The problem is how variability is inherited through ownership. For something to change, its owner must be changeable. Property is inherited, with the exception of the new owner, while @ and & classified as owner. Thus, in this case, you have a dart to which the @Dart field @Dart , but not the content of the field, so mut on x does not mean that the content of the field is changed (indeed, it cannot be mutable, because otherwise it can change under kicking something else that applies to him).
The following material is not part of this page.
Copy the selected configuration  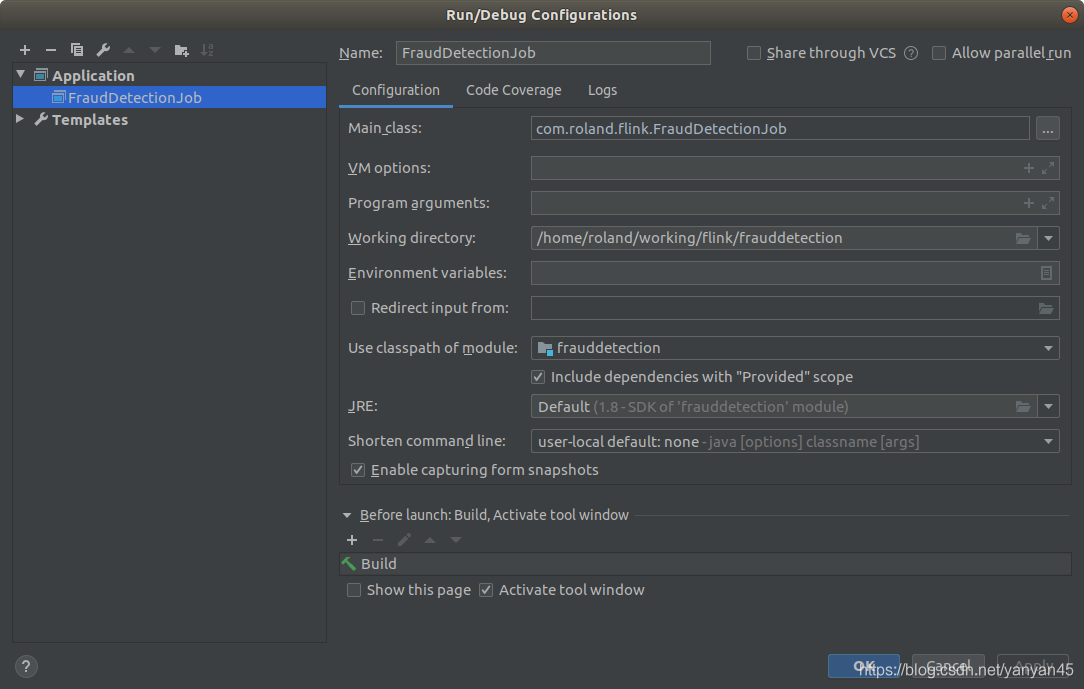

A way around this is to either make the field a mutable field so that the owner of the dart structure changes, i.e. @mut Dart { .. } (it has a (small) runtime, and can lead to a program crash if it is mutated, borrowed as unchanged), or build it at a time. The former is not optimal, and the latter is difficult to achieve. However, the first may look like this:
struct Dart<T> { alpha: ~[@mut Dart<T>], embed: ~[@T], tagged: bool } // ... pub fn new_dart(&self, ) -> @mut Dart<T> { let dart = @mut Dart{alpha: ~[], embed: ~[], tagged: false}; dart.alpha = vec::from_elem(self.n + 1, dart); //dart.embed = vec::from_elem(self.n + 1, ); return dart; }
(What is required for the decision is not @mut "bind the node" , but it is not clear to me how to make it work in Rust.)